Он оторвал от рулона бумажный халат, натянул, вышел в коридор и медленно похромал к лестнице. Сегодня суставы особенно сильно ныли, а в коленях с каждым шагом все острее пульсировала боль. Спускаться было куда труднее, чем подниматься. Кололо, жгло и саднило еще в сотне мест, но на такие пустяки он уже давно привык не обращать внимания. Главное, что он еще дышит! Неплохо для человека, который должен был умереть десяток-другой лет назад.
Цудак прошлепал через гостиную и направился по длинному коридору в кухню, где развернул запаянный в пленку кирпич ледникового льда, положил таять, вынул кофеварку и наполнил ее кофе. Кофе неуклонно дорожал, и достать его становилось все труднее по мере того, как разгоралась и тянулась бесконечная война между Бразилией и Мексикой, и это тоже было неприятно, хотя он, ни в коей мере не подходивший под определение богача, имел денег более чем достаточно, чтобы прожить в скромном комфорте остаток дней, и несомненно, мог позволить себе небольшие прихоти… Так или иначе, он уже пережил несколько докторов, пытавшихся уговорить его отказаться от кофеина.

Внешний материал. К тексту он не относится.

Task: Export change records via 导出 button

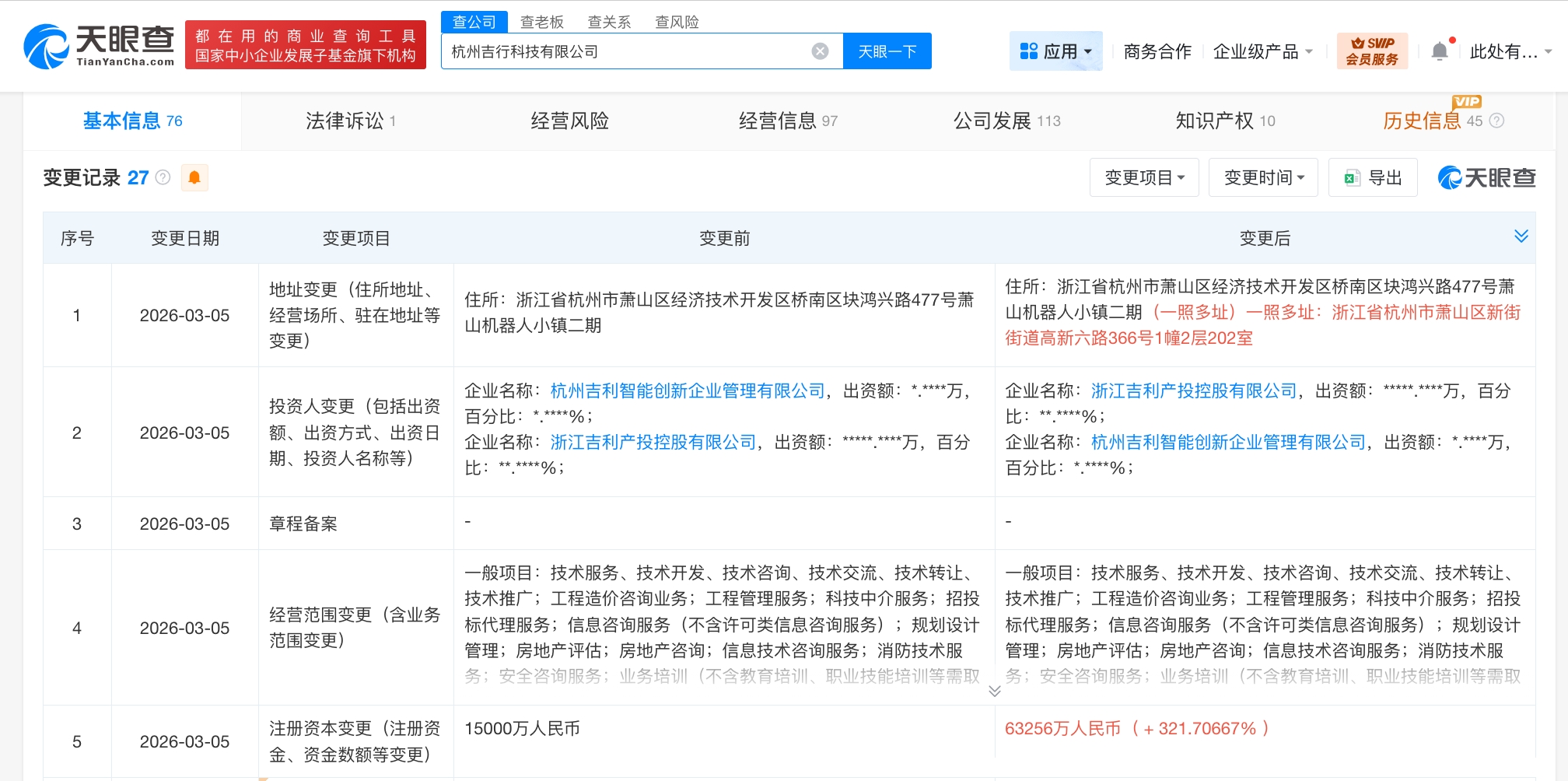Action: (1373, 177)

Чарлз занялся приготовлением кофе, радуясь, что способен хоть на такую мелочь, что его руки действуют автоматически и густой аромат кофе начинает наполнять кухню.
В этот момент за спиной деликатно откашлялся камердинер, выждал положенное количество секунд и кашлянул снова, уже настойчивее.
— Да, Джозеф? — со вздохом спросил Цудак.
— Восемь посланий, сэр, два от индивидов, не занесенных в файлы, шесть от организаций массовой информации и нет-групп, все требуют встречи или интервью. Сложить их в порядке получения?
— Нет. Выброси к черту.
Исполненное достоинства лицо Джозефа приняло озабоченное выражение.
— Несколько посланий было помечено грифом «срочно» второго уровня… — начал он.
Цудак, раздраженно морщась, заткнул камердинера, и тот исчез на середине предложения. Несколько мгновений тишину прерывало только громкое бульканье и фырканье кофеварки. Цудак чувствовал себя немного виноватым за то, что так бесцеремонно избавился от Джозефа. Впрочем, это происходило довольно часто, без видимых разумных причин: в отличие от старика, боявшегося не дожить до утра, Джозефу было все равно, проснется ли он вообще или же пролежит отключенным час или даже тысячу лет. Единственное преимущество неживого организма. Чарлз едва не поддался искушению оста-,| вить Джозефа в таком состоянии, но передумал. Он еще понадобится $ сегодня, и кроме того, не хотелось самому возиться с посланиями.
Чарлз отдал команду на включение. Появился Джозеф. Вид у него был несколько укоризненный, по крайней мере, так показалось Цудаку, хотя, возможно, это была всего лишь игра воображения.
— Сэр, «Си-Эн-Эн» и «Ньюс Фид» предлагают оплатить интервью в сумме, подпадающей под категорию «от сносной до средней», если использовать установленные вами бизнес-параметры…
— Никаких интервью. И не соединяй меня ни с кем, какой бы высокий приоритет очередности ни имели звонившие. И я не желаю, Г чтобы ты надоедал мне по этому поводу, даже если предложения поднимутся до категории «чертовски хорошая».
Впрочем, вряд ли они зайдут так далеко, подумал он, переключая, Джозефа в режим пассивного мониторинга и наливая себе чашку кофе. Наверняка кто-то хочет заработать на историях типа «Где они теперь?»: ностальгические передачи, ничего особенного. Дата, вне вся кого сомнения, появилась в определенных файлах двух десятков систем, но все это особого фурора не произведет — так, бессмыслица, болтовня, чтобы заполнить паузы — и, разумеется, не привлечет внимания акул пера и ветеранов прессы. В прежние дни, до Восстания Искусственных Интеллектов, перед тем как был установлен лимит на мощность компьютеров, они, возможно, сами справились бы со столь незначительным материалом, не потрудившись даже связаться с его героем. Теперь же какой-нибудь отброс человечества, проверявший сообщения на новостных файлах, вознамерился воскресить давно ушедшее.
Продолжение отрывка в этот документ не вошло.